I was still basking in the afterglow of last night. My heart rose in song and worship, while the wolf studied me curiously, his head cocked to one side. After I dressed and walked away from the creek, I sat on a rock and looked at the mountains across the bay. The stillness was deafening. The water was still and the mountains were perfectly reflected on the water. There wasn’t even a wisp of wind.

Once again, like it had years before, the quiet overwhelmed me. But this time I was better prepared for it. My heart was at peace because of the magical night of wolves and Northern Lights. As I sat in the sunlight, bathing in it’s warmth, I heard nothing. It is always disquieting. But too rare in all our lives. It saddens me to think that some have never heard absolute quiet.

Like before, the quiet remained indescribable. The sounds of my heartbeat and breathing were very pronounced. And like before, the voices of my soul were noticeable. But unlike before, I relaxed in the quiet. It didn’t unhinged me. I just reveled in the sound of nothing.

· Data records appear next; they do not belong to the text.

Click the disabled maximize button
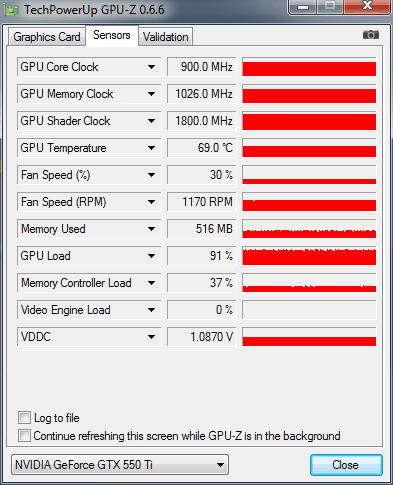393x485 pixels. pyautogui.click(x=330, y=7)
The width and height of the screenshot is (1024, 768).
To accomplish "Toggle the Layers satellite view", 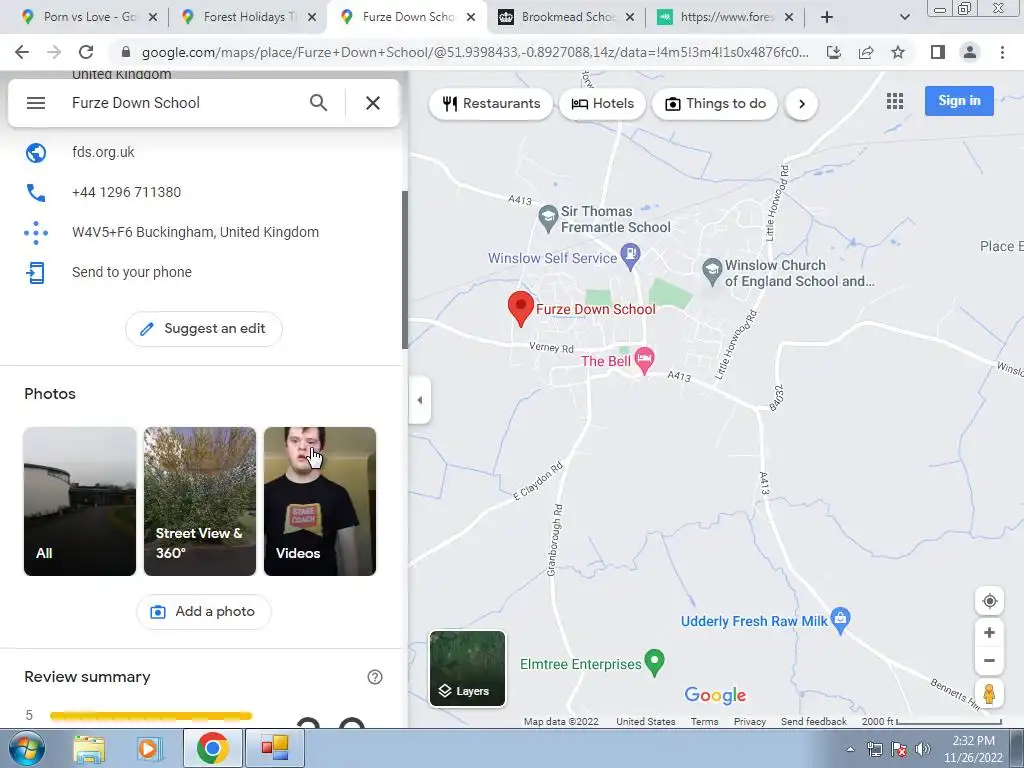I will tap(467, 669).
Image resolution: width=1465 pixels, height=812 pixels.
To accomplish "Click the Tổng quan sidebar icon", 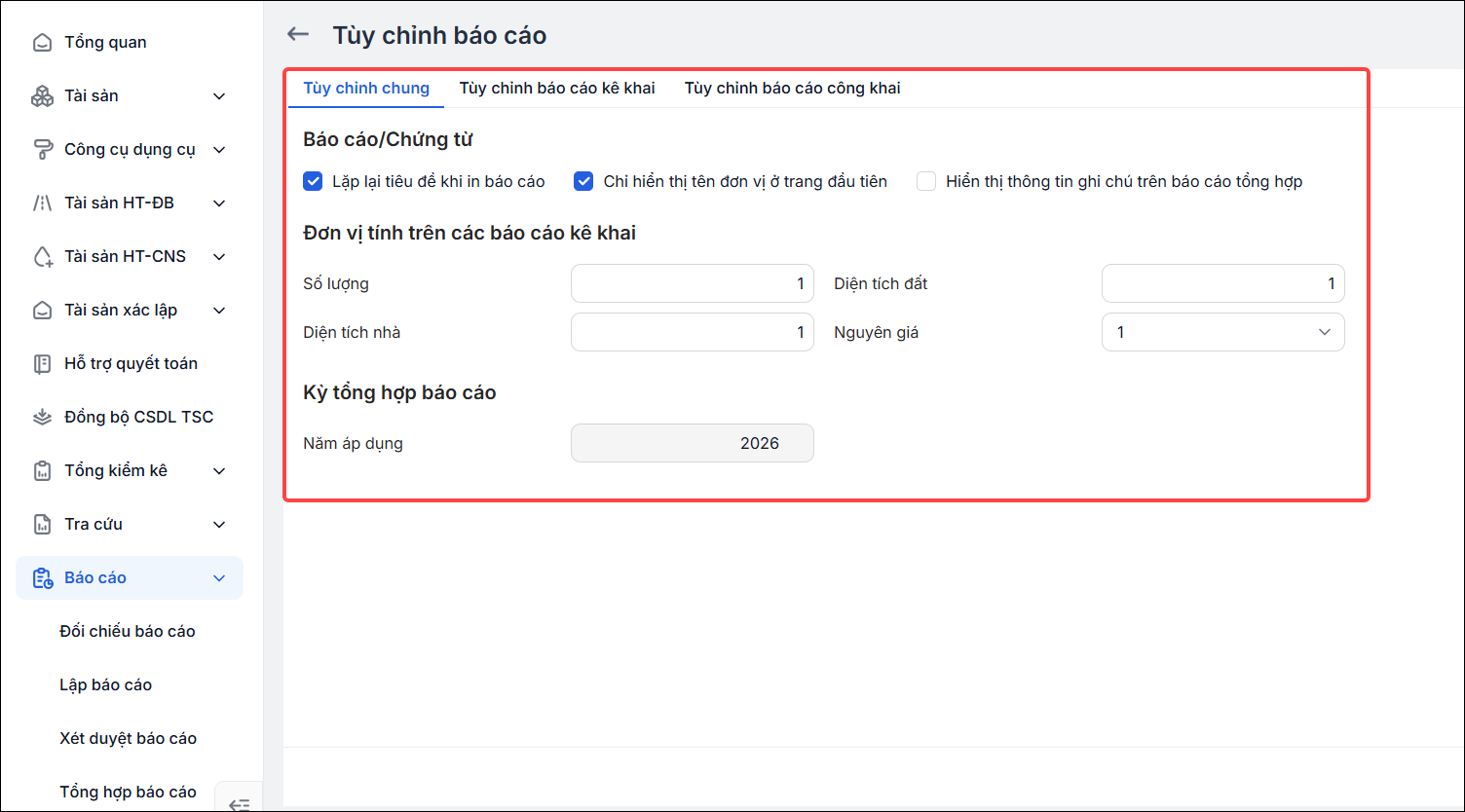I will click(42, 42).
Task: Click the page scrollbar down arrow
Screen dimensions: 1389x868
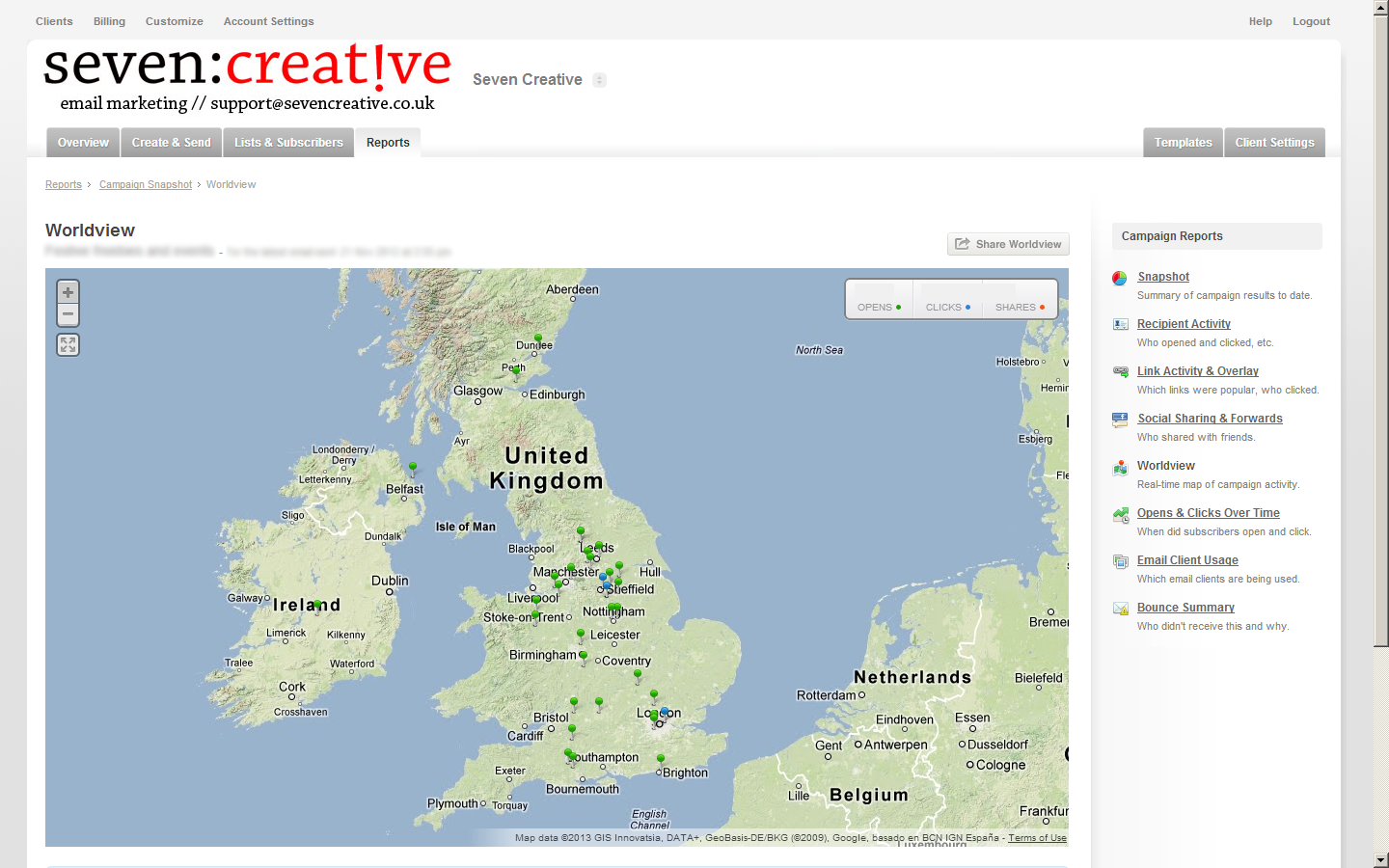Action: (1380, 859)
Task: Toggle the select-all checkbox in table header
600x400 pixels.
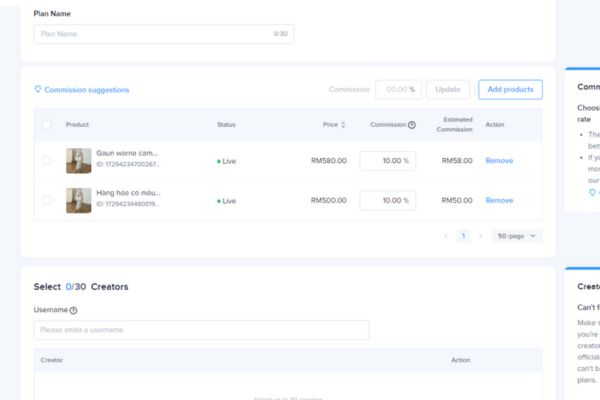Action: click(47, 125)
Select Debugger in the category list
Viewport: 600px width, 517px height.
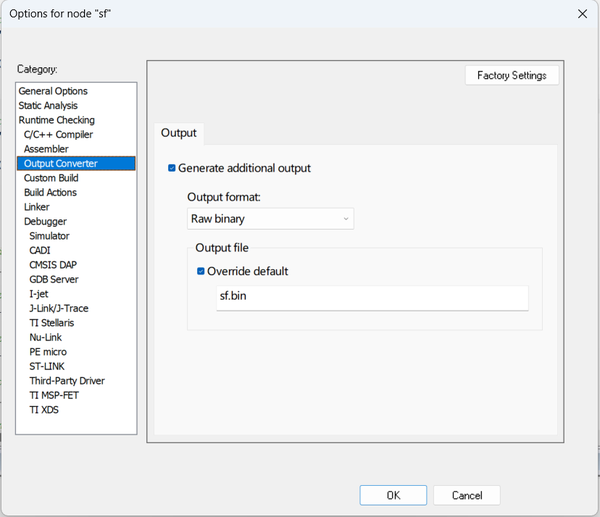pyautogui.click(x=46, y=221)
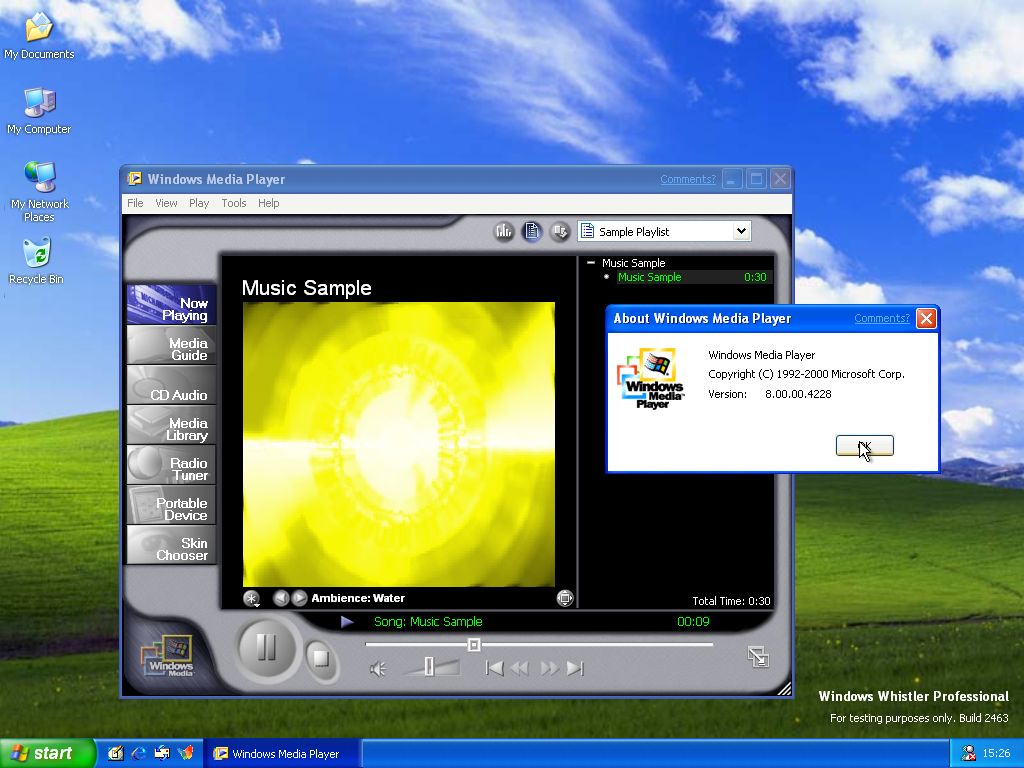Click the shuffle playlist icon
1024x768 pixels.
560,231
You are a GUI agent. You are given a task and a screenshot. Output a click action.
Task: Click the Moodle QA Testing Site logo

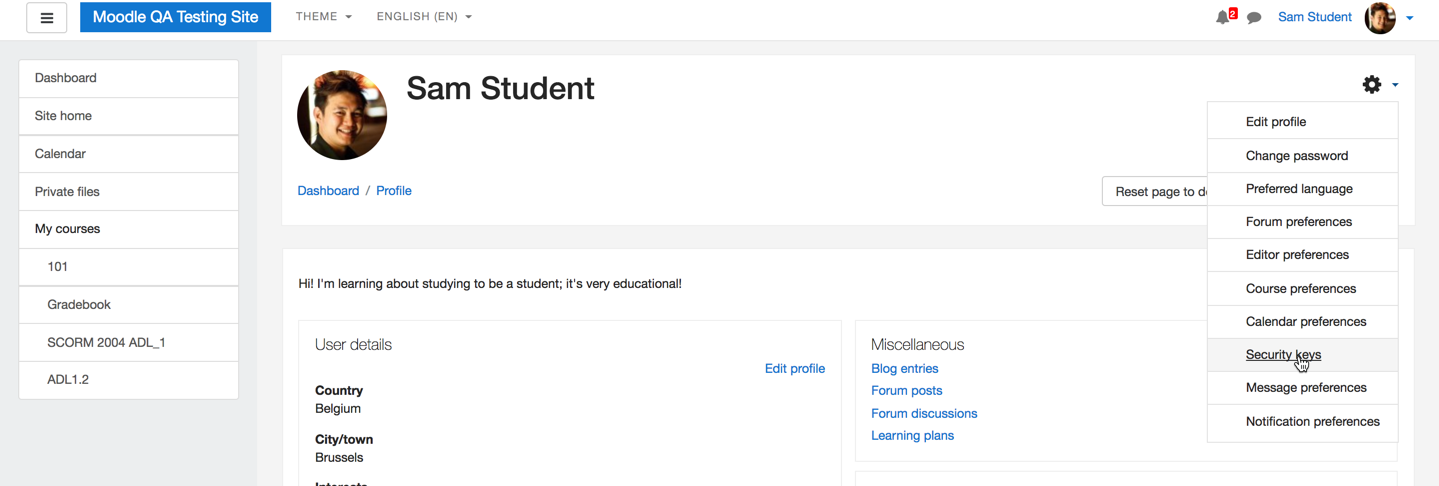[x=175, y=17]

Too soon, the morning came to a close. My friends walked down the beach to find me – they were afraid I’d been eaten by a grizzly. We packed up our camp and within an hour the boat returned to take us home to civilization. Two days later I was home.

For the next two weeks, I slept in my sleeping bag and lived out of my pack. I hung the Glacier Bay map on my wall and lived on trail mix and dried fruits. To be honest, it was a bit depressing coming back to civilization – especially after the visions of grandeur I experienced in Alaska.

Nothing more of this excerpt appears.